Dominique, maman d’Olivier, 12 ans :
« Comme je travaille beaucoup et que le papa était demandeur, j’ai accepté un système d’hébergement alterné. En plus, on n’habite pas loin l’un de l’autre, c’est facile. Simplement, j’ai demandé à avoir Olivier tous les mercredis soirs. C’était trop difficile, sinon. Il me manquait. Là, ça coupe un peu l’absence et ça me permet de rester au courant de ce qu’il fait à l’école. »
Sa. S.
EN PRATIQUE
Pour que ça marche…
- L’âge. À partir de 12 ans, l’enfant est en âge de comprendre et peut être entendu d’un point de vue juridique. Cela ne dispense en rien les parents à tenir compte de ses besoins, pour qu’il ne se sente pas pris en otage entre son père et sa mère.
- Une entente entre les parents. Entendre un de ses parents dire du mal de l’autre est très toxique pour l’enfant car c’est le mettre en porte-à-faux avec une autre partie de lui-même, l’autre parent qu’il aime. Dans le même ordre d’idée, il est essentiel que la communication passe bien entre les deux parents et qu’il existe une cohérence dans les principes éducatifs, afin que l’enfant ne participe pas à des conflits qui ne le concernent pas.
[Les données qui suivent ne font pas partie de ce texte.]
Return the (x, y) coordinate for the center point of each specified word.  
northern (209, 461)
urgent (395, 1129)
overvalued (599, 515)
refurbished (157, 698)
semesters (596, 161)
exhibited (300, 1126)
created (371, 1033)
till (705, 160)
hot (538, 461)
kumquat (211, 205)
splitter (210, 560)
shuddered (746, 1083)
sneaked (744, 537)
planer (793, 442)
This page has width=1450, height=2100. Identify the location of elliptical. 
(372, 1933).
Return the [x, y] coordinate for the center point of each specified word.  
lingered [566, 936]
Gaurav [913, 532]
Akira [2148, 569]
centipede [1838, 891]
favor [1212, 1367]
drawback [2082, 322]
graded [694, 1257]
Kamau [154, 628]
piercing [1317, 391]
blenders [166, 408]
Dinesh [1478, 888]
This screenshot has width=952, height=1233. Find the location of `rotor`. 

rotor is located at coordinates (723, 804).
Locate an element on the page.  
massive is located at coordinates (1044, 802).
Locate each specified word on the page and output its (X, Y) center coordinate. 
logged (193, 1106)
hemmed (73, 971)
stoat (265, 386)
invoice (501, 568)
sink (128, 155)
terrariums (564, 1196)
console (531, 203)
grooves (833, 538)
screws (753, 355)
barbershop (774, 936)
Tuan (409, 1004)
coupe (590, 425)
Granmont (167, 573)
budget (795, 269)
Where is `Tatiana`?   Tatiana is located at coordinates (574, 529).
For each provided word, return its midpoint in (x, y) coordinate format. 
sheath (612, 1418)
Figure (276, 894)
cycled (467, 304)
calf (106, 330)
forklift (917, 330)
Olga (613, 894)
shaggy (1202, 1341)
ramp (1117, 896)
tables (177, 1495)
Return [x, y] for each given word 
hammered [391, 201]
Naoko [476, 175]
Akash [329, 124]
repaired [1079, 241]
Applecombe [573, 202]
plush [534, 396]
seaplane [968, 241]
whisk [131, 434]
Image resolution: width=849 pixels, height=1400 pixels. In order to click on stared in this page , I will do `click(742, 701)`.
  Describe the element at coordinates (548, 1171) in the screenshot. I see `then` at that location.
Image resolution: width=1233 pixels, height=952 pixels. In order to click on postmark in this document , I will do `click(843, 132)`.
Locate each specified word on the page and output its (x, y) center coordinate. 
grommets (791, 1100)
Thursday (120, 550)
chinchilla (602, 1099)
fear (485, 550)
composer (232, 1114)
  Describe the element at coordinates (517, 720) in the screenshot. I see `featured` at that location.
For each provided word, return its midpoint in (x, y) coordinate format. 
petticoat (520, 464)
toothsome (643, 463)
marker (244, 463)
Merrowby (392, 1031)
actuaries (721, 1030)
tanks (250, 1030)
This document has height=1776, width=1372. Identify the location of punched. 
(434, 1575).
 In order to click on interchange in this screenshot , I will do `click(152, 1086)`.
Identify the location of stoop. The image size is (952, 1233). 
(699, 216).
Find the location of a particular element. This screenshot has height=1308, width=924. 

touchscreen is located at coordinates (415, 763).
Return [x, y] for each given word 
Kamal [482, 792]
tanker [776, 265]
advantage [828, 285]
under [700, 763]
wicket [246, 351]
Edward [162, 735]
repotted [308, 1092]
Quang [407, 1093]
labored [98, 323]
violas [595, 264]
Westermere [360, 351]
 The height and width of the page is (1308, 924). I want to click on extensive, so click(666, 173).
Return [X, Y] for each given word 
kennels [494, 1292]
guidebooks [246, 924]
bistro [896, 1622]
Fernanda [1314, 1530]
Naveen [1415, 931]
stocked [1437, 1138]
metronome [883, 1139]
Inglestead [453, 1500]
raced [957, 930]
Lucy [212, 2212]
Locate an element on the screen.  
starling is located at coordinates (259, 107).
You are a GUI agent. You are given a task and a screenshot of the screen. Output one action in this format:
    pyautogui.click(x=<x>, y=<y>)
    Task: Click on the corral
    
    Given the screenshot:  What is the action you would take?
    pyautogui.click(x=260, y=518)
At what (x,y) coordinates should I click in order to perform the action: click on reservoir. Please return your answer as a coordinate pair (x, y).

- Une proximité géographique. Si les parents n’habitent pas trop loin l’un de l’autre, les trajets et les passages de l’un à l’autre seront plus aisés. Oublier un sac de gym, un cours ou un médicament sera moins compliqué si les deux parents habitent dans un même secteur.
- Un esprit organisé et rigoureux. Ou à défaut, avoir la volonté de tenir une compatibilité des horaires professionnels (ou autre) de l’un et de l’autre. Mieux vaut être disponible aux moments où l’enfant loge chez vous. Au-delà du principe de la juste répartition du temps, il vaut mieux laisser son gamin ou sa gamine avec l’autre parent s’il est plus disponible que vous, plutôt que l’installer de longues heures devant la télé en attendant votre retour du boulot.